◆ **Brief**
Take the data below and filter it for lines containing the word "link"; show each line found.

◆ **Task input**
━━━
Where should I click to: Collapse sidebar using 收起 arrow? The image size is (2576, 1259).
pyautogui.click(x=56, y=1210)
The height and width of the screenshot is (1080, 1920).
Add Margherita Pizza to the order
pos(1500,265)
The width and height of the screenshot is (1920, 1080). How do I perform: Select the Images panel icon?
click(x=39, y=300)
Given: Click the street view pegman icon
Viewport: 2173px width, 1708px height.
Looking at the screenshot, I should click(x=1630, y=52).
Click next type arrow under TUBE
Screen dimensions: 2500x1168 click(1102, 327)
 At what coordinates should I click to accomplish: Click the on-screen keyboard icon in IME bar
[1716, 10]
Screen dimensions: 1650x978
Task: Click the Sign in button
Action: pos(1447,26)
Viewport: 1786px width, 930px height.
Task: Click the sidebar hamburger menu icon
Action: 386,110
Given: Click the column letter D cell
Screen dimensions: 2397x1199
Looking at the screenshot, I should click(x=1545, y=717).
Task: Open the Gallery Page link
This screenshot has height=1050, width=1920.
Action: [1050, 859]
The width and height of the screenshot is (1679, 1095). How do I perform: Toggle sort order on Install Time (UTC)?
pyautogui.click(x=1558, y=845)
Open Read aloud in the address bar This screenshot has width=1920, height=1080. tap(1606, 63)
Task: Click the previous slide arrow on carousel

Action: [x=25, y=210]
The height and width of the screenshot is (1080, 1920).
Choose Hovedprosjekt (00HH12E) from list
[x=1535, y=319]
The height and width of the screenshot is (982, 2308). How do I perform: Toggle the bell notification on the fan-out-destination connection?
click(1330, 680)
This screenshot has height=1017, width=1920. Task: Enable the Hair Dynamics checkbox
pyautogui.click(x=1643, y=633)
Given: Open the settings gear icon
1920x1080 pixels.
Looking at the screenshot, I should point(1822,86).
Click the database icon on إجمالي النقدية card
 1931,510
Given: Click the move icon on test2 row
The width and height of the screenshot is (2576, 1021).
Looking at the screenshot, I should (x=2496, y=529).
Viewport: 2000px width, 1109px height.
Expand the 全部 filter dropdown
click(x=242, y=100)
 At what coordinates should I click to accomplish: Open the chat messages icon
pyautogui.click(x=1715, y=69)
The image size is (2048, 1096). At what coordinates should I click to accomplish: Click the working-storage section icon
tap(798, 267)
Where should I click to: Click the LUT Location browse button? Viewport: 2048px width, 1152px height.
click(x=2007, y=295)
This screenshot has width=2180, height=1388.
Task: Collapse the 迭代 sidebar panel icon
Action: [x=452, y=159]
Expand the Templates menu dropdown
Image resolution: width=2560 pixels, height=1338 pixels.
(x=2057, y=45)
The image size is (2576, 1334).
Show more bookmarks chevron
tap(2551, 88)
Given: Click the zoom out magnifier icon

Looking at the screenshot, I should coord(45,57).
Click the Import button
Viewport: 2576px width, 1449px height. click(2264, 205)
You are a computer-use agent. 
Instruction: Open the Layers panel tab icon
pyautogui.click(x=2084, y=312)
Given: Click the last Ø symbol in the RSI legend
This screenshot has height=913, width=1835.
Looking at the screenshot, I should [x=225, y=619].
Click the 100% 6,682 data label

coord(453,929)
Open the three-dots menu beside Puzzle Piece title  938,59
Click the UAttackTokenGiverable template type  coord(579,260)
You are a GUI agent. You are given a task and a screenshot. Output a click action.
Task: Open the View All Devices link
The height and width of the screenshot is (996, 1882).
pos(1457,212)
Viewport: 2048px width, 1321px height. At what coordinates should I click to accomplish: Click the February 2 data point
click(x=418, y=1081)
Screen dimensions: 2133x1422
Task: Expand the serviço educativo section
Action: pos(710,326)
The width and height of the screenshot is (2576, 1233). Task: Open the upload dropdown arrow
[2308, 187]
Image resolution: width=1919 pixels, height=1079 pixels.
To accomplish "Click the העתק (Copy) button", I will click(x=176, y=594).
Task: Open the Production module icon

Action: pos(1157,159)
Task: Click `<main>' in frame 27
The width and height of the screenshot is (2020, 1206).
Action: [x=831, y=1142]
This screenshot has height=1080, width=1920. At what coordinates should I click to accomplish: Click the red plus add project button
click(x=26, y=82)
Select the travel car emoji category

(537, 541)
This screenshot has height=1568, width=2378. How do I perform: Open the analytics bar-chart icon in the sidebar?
━━━
◆ **Task output**
Task: Open the Gallery Page link
Task: Open the View All Devices link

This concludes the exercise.